School Library Journal
PreS-Gr 3, Lin offers a contemporary fairy tale, using a story within a story to weave in a Chinese belief that "an invisible, unbreakable red thread connects all who are destined to be together." It begins with an Asian girl, who looks no older than five, asking her Caucasian parents to read a favorite story "again," thus introducing the main story: a royal couple both suffer a mysterious pain in their chests that nothing can remedy or explain, until a peddler gives them magic spectacles that allow them to see a red thread bound tightly around their hearts. They follow its loose end for days, crossing a sea, the pain gradually easing, until they reach a small village in a foreign land and find a gurgling, smiling baby at the end. A wise old villager tells them, "This baby belongs to you." Bright illustrations and vivid language will likely appeal even to preschoolers, though some children will need to have the connection to adopting a baby from China made more explicit through additional discussion. Karen Acres's Little Miss Ladybug & Her Magical Red Thread (Ladybug, 2003) also deals with this theme. This lovely book has general appeal, but it's particularly suitable for patrons requesting adoption titles, and especially transracial adoption of children from China.

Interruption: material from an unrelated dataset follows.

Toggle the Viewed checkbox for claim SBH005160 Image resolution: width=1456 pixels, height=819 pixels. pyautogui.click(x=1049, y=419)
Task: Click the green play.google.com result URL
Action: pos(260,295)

A red thread connects those who are destined to be together, according to the ancient Chinese belief. A little girl holds up her favorite book as she and her parents snuggle on the couch to read. The next page transports the reader to the Middle Ages as, from their castle, a King and Queen gaze over the lush landscape. They are well-loved and their kingdom is prosperous, yet something is missing. The king and queen both have a deep ache in their hearts. One day a peddler offers them magical spectacles and suddenly they can see the bright scarlet thread, coming from each of their hearts and flowing all around them. The two set off on a long and difficult journey, following the twisting thread. At last they arrive at a distant village to find the pudgy bundle at the end of their thread. The illustrations are painted in deeply rich colors and are imbued with details that lend a fairy-tale ambiance. This is a splendid addition to the adoption category, but perfectly wonderful for any reader who likes stories that tug at the heartstrings. (Picture book. 3-7)
A childless king and queen, who are clearly Western in appearance, follow a wondrous red thread that tugs at their hearts and draws them to a "faraway land." They ultimately arrive at a remote village (it is obviously Chinese, although never identified as such), where they discover that a giggling baby girl has been pulling at their heartstrings. An elderly woman tells them, "This baby belongs to you." Lin (The Seven Chinese Sisters, see Picture Book Reprints) bases this imaginative story on an ancient Chinese belief that "an invisible, unbreakable red thread connects all those who are destined to be together." Some parents (and children), however, may be troubled by the conspicuous absence of the birth mother, or by the tale's resolution, which, in making the adopted child even a metaphorical "princess in the kingdom," draws attention to the economic disparity between the child's original circumstances and those of the adoptive family. But it's hard to resist the story's plainspoken magic. Lin builds a sense of awe and mystery as she unspools the monarchs' journey, and although her homey rendering style can border on stiff, the intense expressiveness of her characters and a regal palette make for emotionally vivid compositions. Ages 4-8. (Sept.)